• _Page excerpt_:
B3.  A₁, A₂, ... , A_n are points in the plane. A non-zero real number k_i is assigned to each point, so that the square of the distance between A_i and A_j (for i ≠ j) is k_i + k_j. Show that n is at most 4 and that if n = 4, then 1/k₁ + 1/k₂ + 1/k₃ + 1/k₄ = 0.

Solutions

Problem A1

Find the smallest positive integer n so that a cube with side n can be divided into 1996 cubes each with side a positive integer.

Solution

Answer: 13.

Divide all the cubes into unit cubes. Then the 1996 cubes must each contain at least one unit cube, so the large cube contains at least 1996 unit cubes. But 12³ = 1728 < 1996 < 2197 = 13³, so it is certainly not possible for n < 13.

It can be achieved with 13 by 1.5³ + 11.2³ + 1984.1³ = 13³ (actually packing the cubes together to form a 13 x 13 x 13 cube is trivial since there are so many unit cubes).

Problem 2

M is the midpoint of the median AD of the triangle ABC. The ray BM meets AC at N. Show that AB is tangent to the circumcircle of NBC iff BM/BN = (BC/BN)².

Solution

Applying Menelaus to the triangle ADC, we have (AM/MD)(BD/DC)(CN/NA) = 1, so (CN/NA) = 2. Hence AN/AC = 1/3. Applying Menelaus to the triangle BNC, we have (BM/MN)(AN/AC)(CD/DB) = 1, so BM/MN = 3. That is true irrespective of whether AB is tangent to the circle NBC.

If AB is tangent, then AB² = AN.AC = 1/3 AC². Also angle ABN = angle BCN, so triangles ANB and ABC are similar. Hence BC/BN = AC/AB. Hence (BC/BN)² = 3 = BM/BN.

Conversely, if (BC/BN)² = BM/BN, then (BC/BN)² = 3.

Now applying the cosine formula to AMN and AMB and using cos AMN + cos AMB = 0, we have (3AN² - 3AM² - 3MN²) + (AB² - AM² - BM²) = 0, so AB² + AC²/3 = AD² + 3/4 BN². Similarly from triangles ADC and ADB we get AB² + AC² = 2AD² + BC²/2. So using BN² = BC²/3 we get 2AB² + 2/3 AC² = AB² + AC² and hence (AC/AB)² = 3 = (BC/BN)². So AC/AB = BC/BN. Note that is not enough to conclude that triangles ABC and BNC are similar, because the common angle C is not between AC and AB. However, we have AN/AB = (1/3) AC/AB = AB/AC, so AB² = AN.AC, so AB is tangent to the circle NBC.

• _The request_:
Update the olympiad excerpt, starting at the words "Now applying the" and ending after "so AB is tangent to the circle NBC.", and replace "cosine formula" with "law of cosines" throughout. The records have no connection to the olympiad excerpt.

(Element lookup records)

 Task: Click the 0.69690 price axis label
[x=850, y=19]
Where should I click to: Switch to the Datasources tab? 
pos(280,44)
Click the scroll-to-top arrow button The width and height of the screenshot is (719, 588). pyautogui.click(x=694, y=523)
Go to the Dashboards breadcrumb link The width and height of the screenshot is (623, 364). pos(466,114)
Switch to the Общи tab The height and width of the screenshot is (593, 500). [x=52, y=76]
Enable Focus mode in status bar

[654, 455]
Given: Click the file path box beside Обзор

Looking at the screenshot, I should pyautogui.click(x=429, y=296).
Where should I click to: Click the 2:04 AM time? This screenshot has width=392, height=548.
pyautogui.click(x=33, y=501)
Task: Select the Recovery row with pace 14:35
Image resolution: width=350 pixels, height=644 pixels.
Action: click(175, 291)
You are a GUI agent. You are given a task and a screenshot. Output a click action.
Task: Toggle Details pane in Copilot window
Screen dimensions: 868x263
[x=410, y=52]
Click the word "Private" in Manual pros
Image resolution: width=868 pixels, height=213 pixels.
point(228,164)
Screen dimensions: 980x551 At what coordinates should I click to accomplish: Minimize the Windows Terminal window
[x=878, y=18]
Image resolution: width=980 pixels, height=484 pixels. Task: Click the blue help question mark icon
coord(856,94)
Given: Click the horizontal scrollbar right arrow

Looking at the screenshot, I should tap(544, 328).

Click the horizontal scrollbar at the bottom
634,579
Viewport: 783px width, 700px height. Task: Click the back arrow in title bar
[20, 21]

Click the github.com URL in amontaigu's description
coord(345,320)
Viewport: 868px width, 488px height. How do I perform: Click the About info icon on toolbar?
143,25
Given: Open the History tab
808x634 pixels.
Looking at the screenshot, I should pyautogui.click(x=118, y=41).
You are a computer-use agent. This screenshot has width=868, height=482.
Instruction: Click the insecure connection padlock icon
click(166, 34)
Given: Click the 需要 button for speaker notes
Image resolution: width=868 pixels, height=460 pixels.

• _Response to this task_:
Now applying the law of cosines to AMN and AMB and using cos AMN + cos AMB = 0, we have (3AN² - 3AM² - 3MN²) + (AB² - AM² - BM²) = 0, so AB² + AC²/3 = AD² + 3/4 BN². Similarly from triangles ADC and ADB we get AB² + AC² = 2AD² + BC²/2. So using BN² = BC²/3 we get 2AB² + 2/3 AC² = AB² + AC² and hence (AC/AB)² = 3 = (BC/BN)². So AC/AB = BC/BN. Note that is not enough to conclude that triangles ABC and BNC are similar, because the common angle C is not between AC and AB. However, we have AN/AB = (1/3) AC/AB = AB/AC, so AB² = AN.AC, so AB is tangent to the circle NBC.